Problem statement = Rewrite the lines of the records below, replacing every "icon" with "symbol" and keeping everything else unchanged. Leave the pictures out of your answer.

** start **

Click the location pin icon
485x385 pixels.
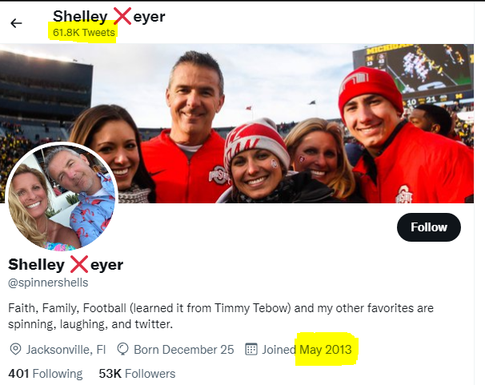(x=15, y=349)
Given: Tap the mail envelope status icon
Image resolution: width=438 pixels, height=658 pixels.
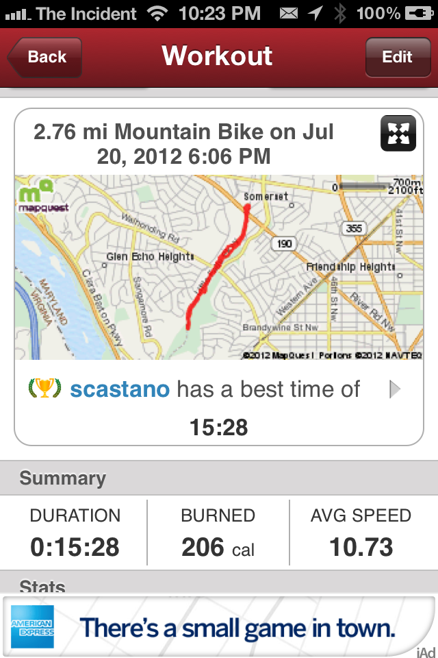Looking at the screenshot, I should (289, 14).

** end **

The response =
Click the location pin symbol
485x385 pixels.
(x=15, y=349)
Given: Tap the mail envelope status symbol
Image resolution: width=438 pixels, height=658 pixels.
Looking at the screenshot, I should (289, 14).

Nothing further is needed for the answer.